Gemini 3 Pro Image - Experience state-of-the-art image generation with advanced reasoning and high-resolution output.

Key Features in Action

All images can be generated with 4K resolution and AI prompt enhancement enabled.

Example Use Cases

1. High-Resolution Professional Assets

Generate a 4K image of "modern office interior with natural lighting"
- Model: gemini-3-pro-image-preview
- Image Size: 4K
- Aspect Ratio: 16:9

2. Real-Time Data Visualization

Generate an image with Google Search grounding:
"Visualize the current weather forecast for the next 5 days in San Francisco as a clean, modern weather chart.
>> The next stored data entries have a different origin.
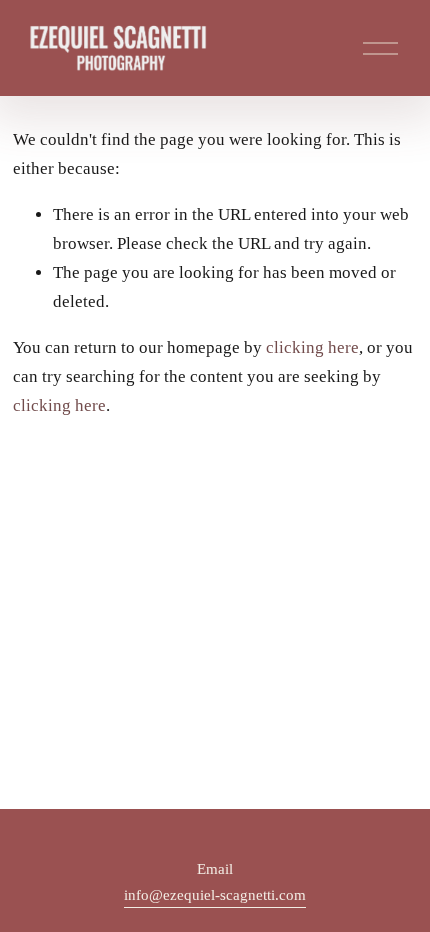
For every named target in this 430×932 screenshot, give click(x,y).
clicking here (312, 347)
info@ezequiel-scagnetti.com (215, 895)
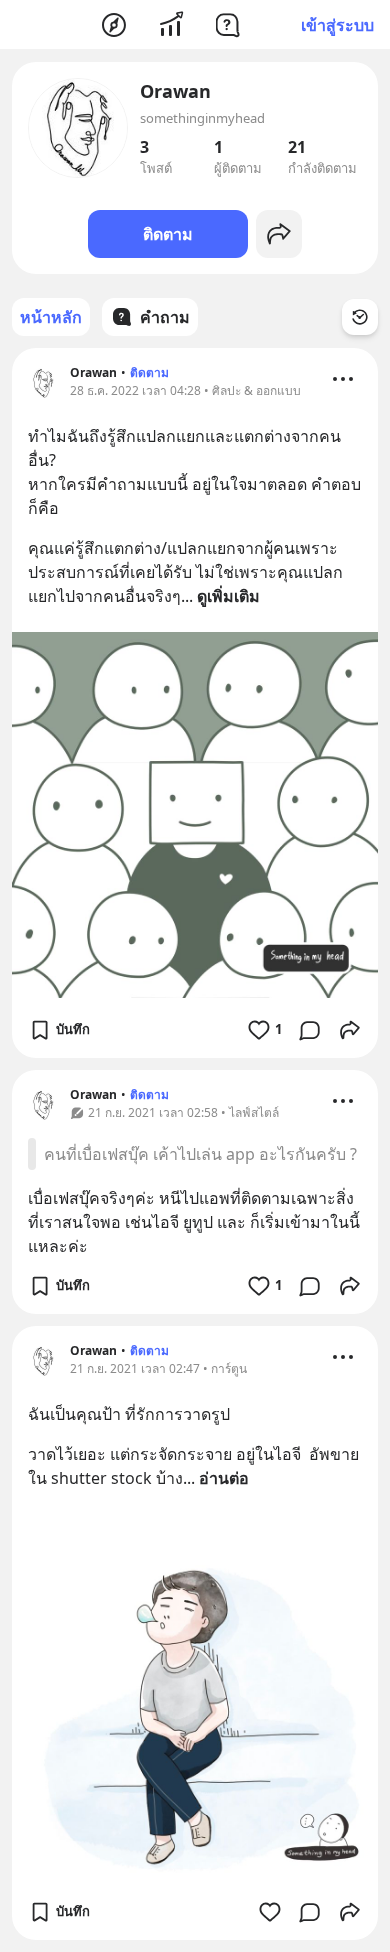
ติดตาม (168, 234)
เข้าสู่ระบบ (337, 25)
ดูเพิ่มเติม (228, 596)
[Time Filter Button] (360, 317)
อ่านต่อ (224, 1478)
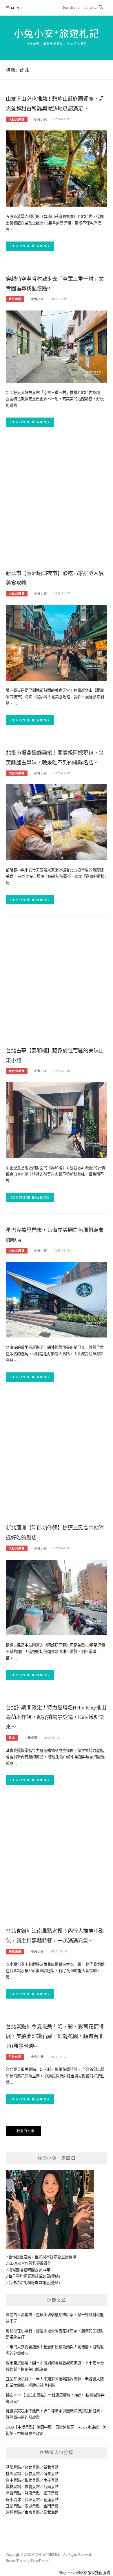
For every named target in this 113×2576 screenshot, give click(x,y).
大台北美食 (17, 119)
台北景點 (32, 2467)
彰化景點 (32, 2480)
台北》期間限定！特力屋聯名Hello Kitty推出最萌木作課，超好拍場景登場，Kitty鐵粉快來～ (56, 1717)
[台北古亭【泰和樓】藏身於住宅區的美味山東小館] (56, 1120)
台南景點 (51, 2487)
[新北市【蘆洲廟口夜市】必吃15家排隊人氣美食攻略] (56, 642)
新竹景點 (32, 2474)
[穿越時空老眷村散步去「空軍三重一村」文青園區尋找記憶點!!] (56, 346)
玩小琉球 (13, 2500)
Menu (17, 7)
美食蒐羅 (15, 1951)
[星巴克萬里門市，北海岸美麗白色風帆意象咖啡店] (56, 1299)
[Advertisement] (56, 505)
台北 (12, 1737)
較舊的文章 (26, 2131)
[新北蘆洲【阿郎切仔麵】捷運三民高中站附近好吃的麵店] (56, 1597)
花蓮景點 (51, 2500)
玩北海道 (51, 2512)
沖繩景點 (13, 2512)
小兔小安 (40, 119)
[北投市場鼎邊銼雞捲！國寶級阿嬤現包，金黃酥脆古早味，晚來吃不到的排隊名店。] (56, 822)
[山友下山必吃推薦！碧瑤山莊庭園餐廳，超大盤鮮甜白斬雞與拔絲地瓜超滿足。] (56, 168)
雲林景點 (13, 2487)
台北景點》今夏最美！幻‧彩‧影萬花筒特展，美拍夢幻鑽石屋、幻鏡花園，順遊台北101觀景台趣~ (55, 2036)
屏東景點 (32, 2493)
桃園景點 (13, 2474)
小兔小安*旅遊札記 (56, 34)
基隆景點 (13, 2467)
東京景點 (32, 2512)
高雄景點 (13, 2493)
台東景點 (32, 2500)
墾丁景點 (51, 2493)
Add a visual on what I should wear each day"
- Enable Google Search: true
- Aspect Ratio: 16:9

3. Reference Image Consistency

Use reference images to maintain consistent characters:
- Provide up to 5 human reference images
- Provide up to 6 object reference images
- Generate "An office group photo of these people, they are making funny faces"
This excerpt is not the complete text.